Norgal doesn’t ask questions. He just cuts off heads. But when a massive purple sea serpent swallows his ship before he even reaches shore, even the Head Lopper has to admit this job is going to be a little more complicated than usual.

So begins Head Lopper, the Diamond Gem Award-winning fantasy epic from Andrew MacLean — and one of the most singular comics of the past decade. Set in the war-scarred realm of Narschlahn, the series follows Norgal, a broad-shouldered Viking swordsman with an unnerving gift for decapitation, and his constant companion: the severed, still-sentient head of Agatha the Blue Witch. She is sharp-tongued, clever, and entirely helpless in her current state — which does nothing to stop her from critiquing every swing of his axe. Together, they form one of modern comics’ most unexpectedly charming duos: a wall of taciturn muscle and a disembodied witch’s head with attitude to burn.

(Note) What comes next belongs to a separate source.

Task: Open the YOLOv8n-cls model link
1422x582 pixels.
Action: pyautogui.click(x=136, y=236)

Quarterly Epic, Maximum Impact

Head Lopper abandoned the monthly 22-page model from its first issue, opting instead for quarterly, over-sized installments (40–96 pages each) that give MacLean room to tell complete, immersive sagas. Each entry unspools like a mini-graphic novel — extended battle sequences sprawling across double-page spreads, richly detailed environments that reward slow reading, and quiet character beats that standard formatting would simply crush. When Image Comics picked up the series in 2015 after MacLean self-published the first two chapters, it was a gamble that paid off spectacularly. No other book on the shelf moves quite like this one.

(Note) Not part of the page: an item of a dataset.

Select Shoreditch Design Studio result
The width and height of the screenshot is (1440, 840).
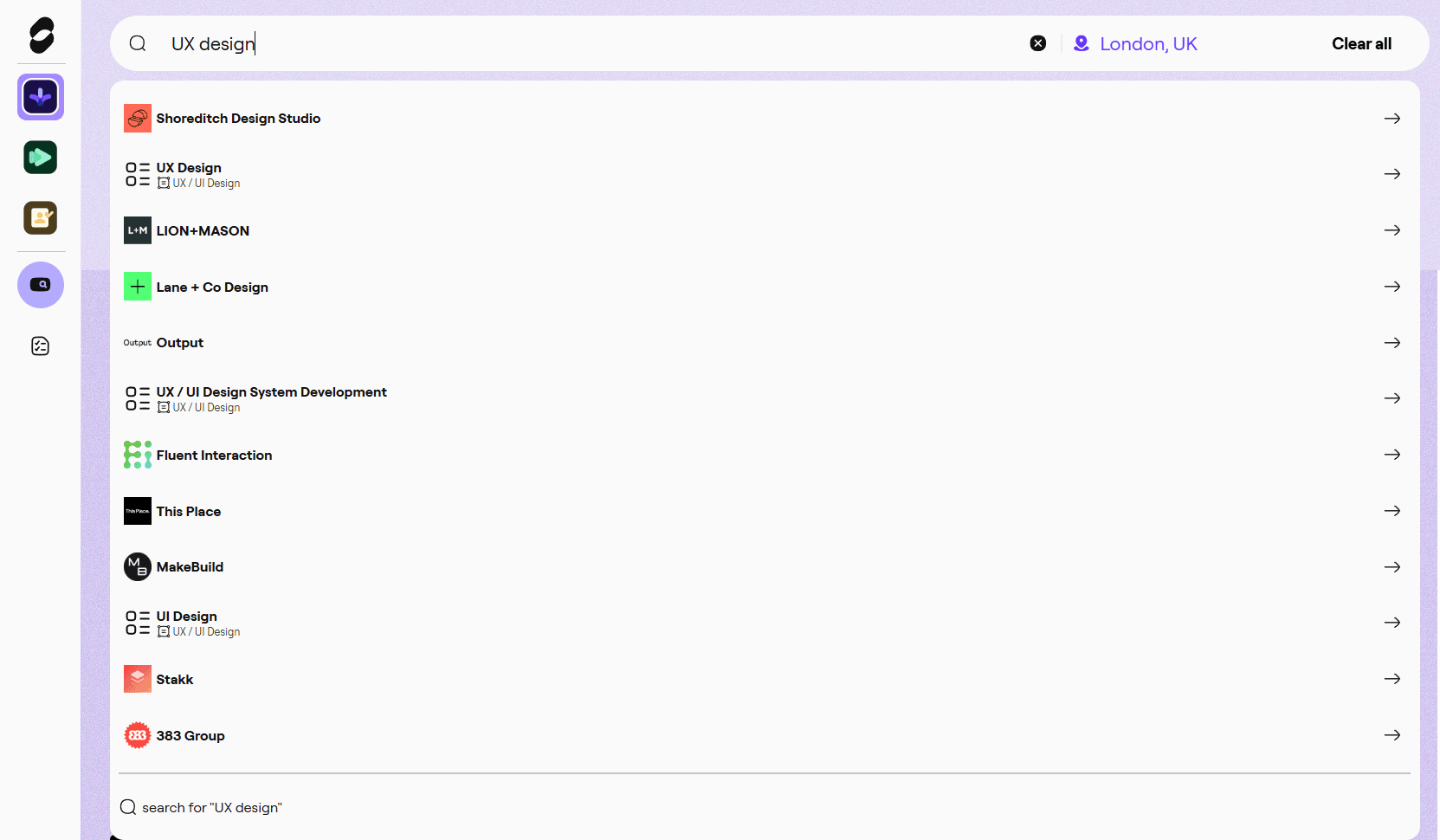coord(238,119)
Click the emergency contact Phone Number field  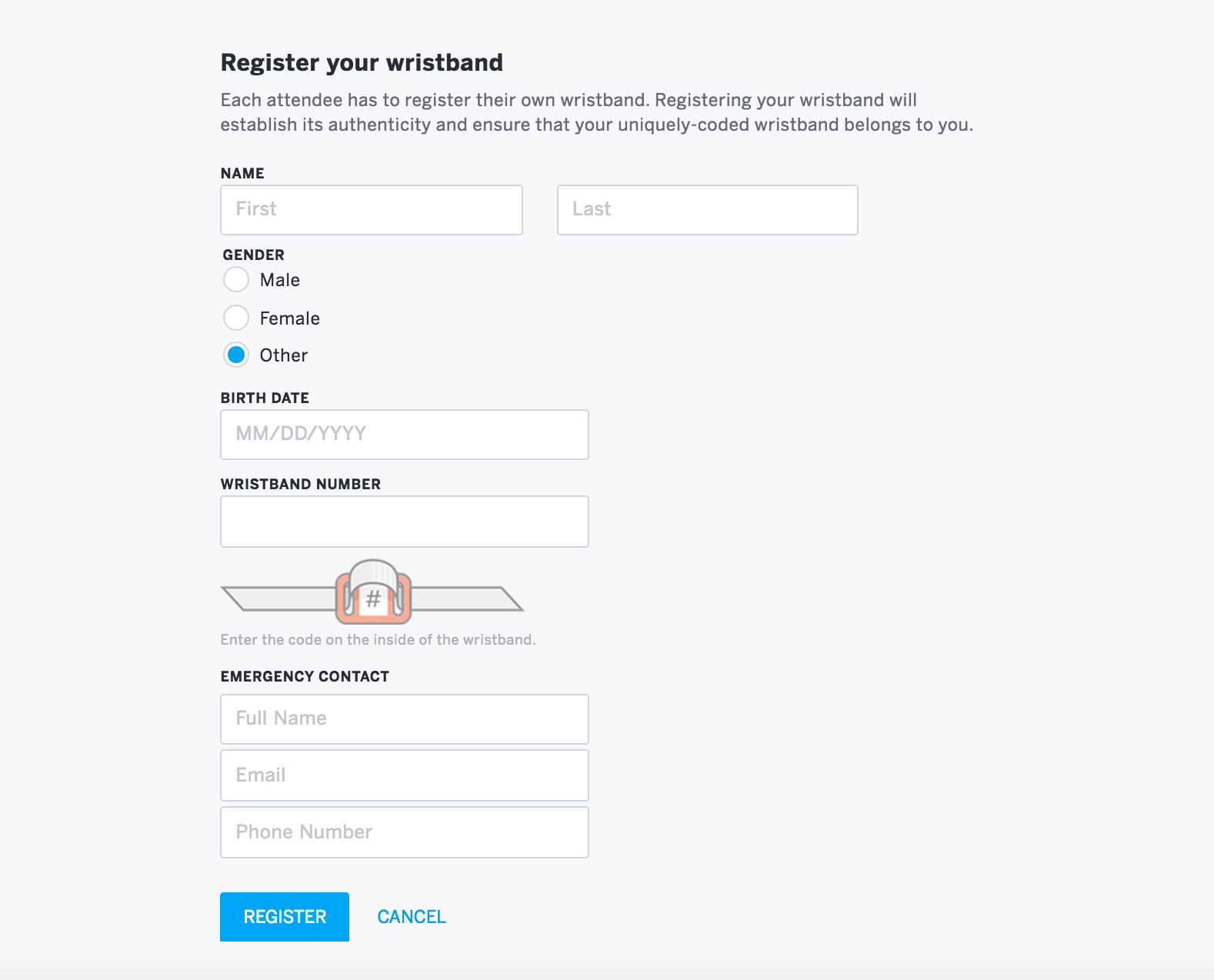click(405, 832)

The series has been collected into four award-winning volumes: The Island or A Plague of Beasts, The Crimson Tower, The Knights of Venora, and The Quest for Mulgrid’s Stair. In April 2026 — after a five-year hiatus — Head Lopper returned with a landmark new #1 launching Norgal and Agatha onto a casino barge for a murder mystery that MacLean calls “a train story”: confined space, rising tension, and characters forced to engage with people they’d rather bury.

The Art of Decapitation

MacLean’s art is the book’s pulse — bold, geometric, deceptively simple, and entirely singular. He distills characters to their essential shapes: Norgal’s face is often little more than a beard atop a head, yet somehow conveys grim determination, baffled annoyance, and bone-dry humor with equal clarity. The monster designs draw from the same well as Ray Harryhausen’s stop-motion creatures, filtered through a modern edge that Kotaku once called “some of the best covers of 2016.”

Colorist Jordie Bellaire — who took over from Mike Spicer with volume five — layers flat pastel tones that make every figure pop against MacLean’s intricate fantasy backdrops. The Beat named her “the book’s secret weapon,” praising how her color work adds emotional texture to already expressive linework. MacLean’s wife Erin oversees lettering and design, stitching the entire package into something cohesive and unmistakably their own.

Why It Matters

Head Lopper is a rare creature in contemporary comics: a creator-owned series that answers to nobody but itself. MacLean writes it, draws it, oversees its design, and releases it on his own schedule in his chosen format — an oversized quarterly epic that bleeds off every page. The result is brutal, hilarious, and visually staggering: proof that an indie comic can still stop you cold.

This is a book you hold sideways to appreciate the full spread. It reminds you why you fell in love with comics in the first place.

Perfect for fans of Hellboy, Conan the Barbarian, and James Harren’s Ultramega.